#### Problem details:
Make an exact copy of the entries below with the pictures removed.
Exercise input Block Start
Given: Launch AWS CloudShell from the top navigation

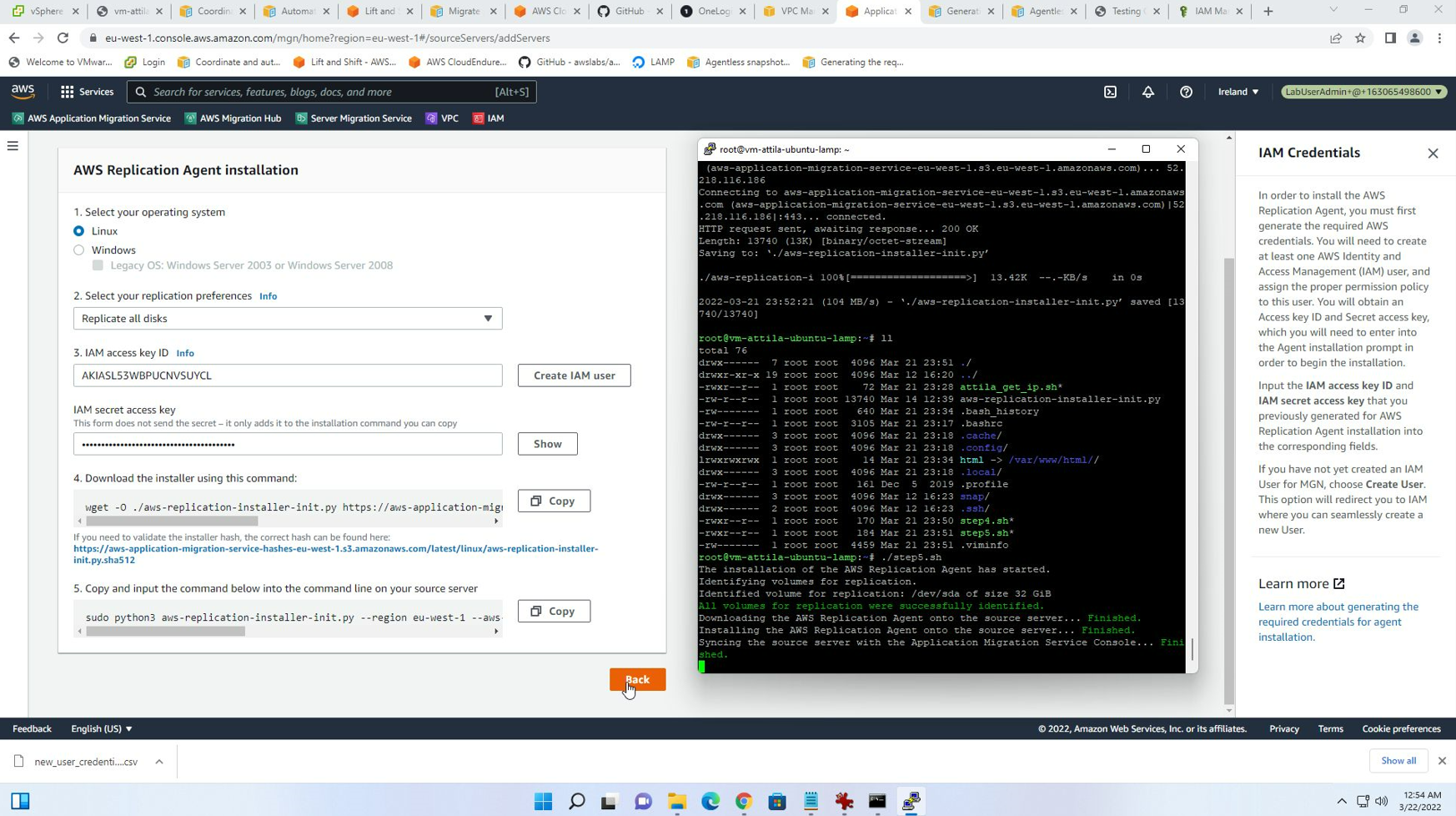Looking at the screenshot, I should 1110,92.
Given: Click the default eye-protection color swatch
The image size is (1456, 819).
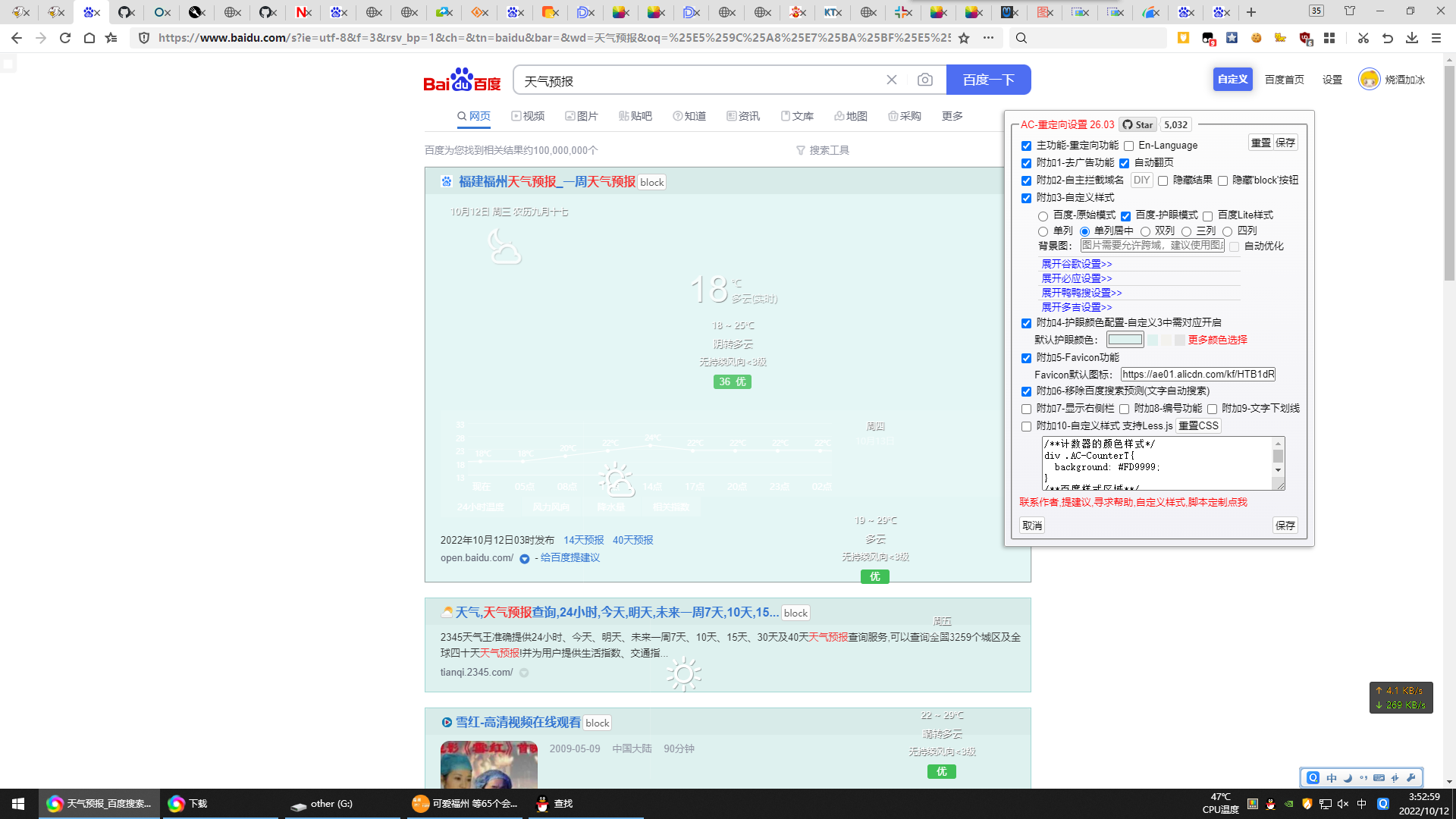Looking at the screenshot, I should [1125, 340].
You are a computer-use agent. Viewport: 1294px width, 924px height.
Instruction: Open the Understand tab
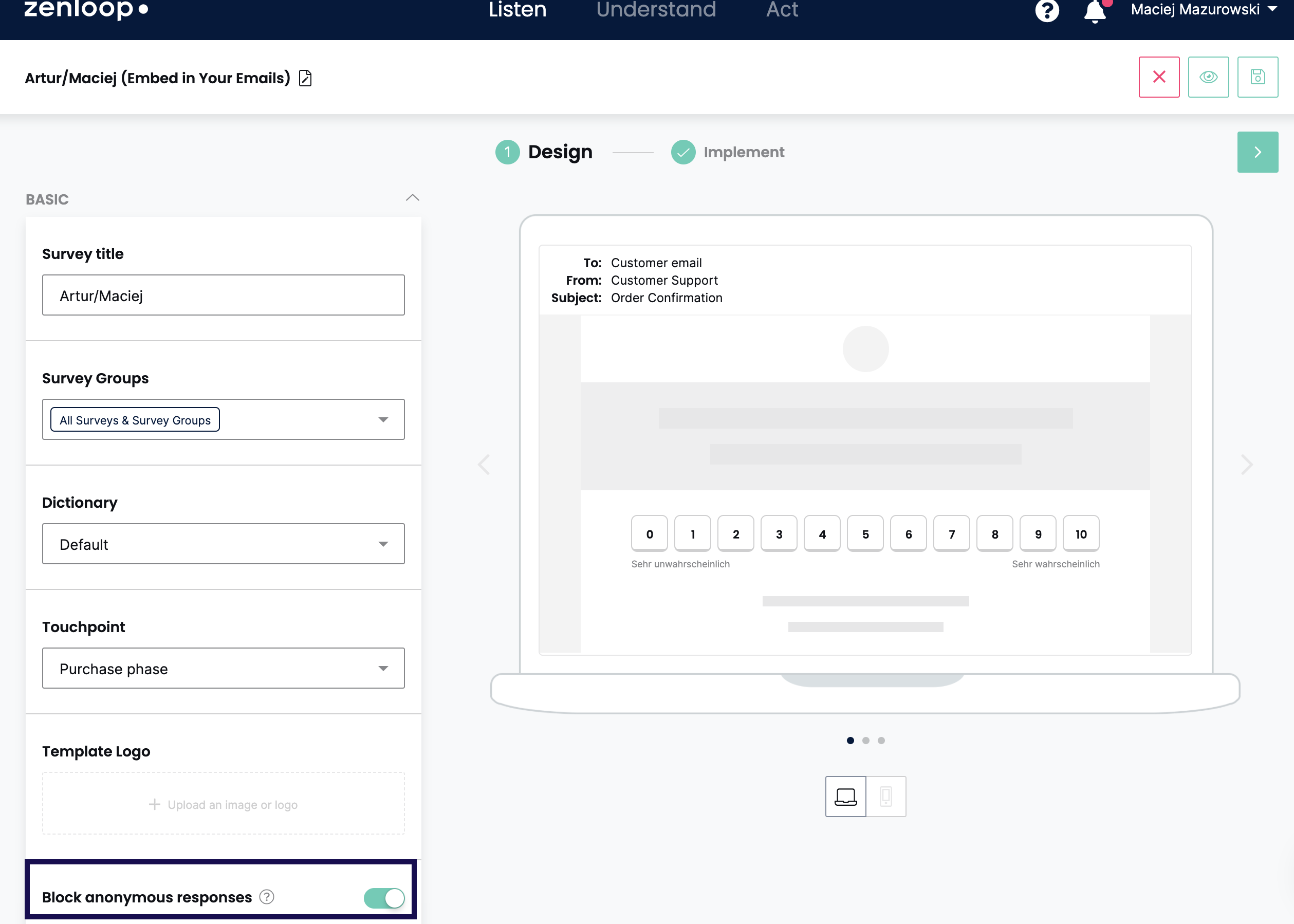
Exercise input Block End
#### Answer box:
Given: Launch AWS CloudShell from the top navigation

Looking at the screenshot, I should 1110,92.
Given: Click the default eye-protection color swatch
The image size is (1456, 819).
Looking at the screenshot, I should [1125, 340].
You are a computer-use agent. Viewport: 1294px width, 924px height.
Instruction: Open the Understand tab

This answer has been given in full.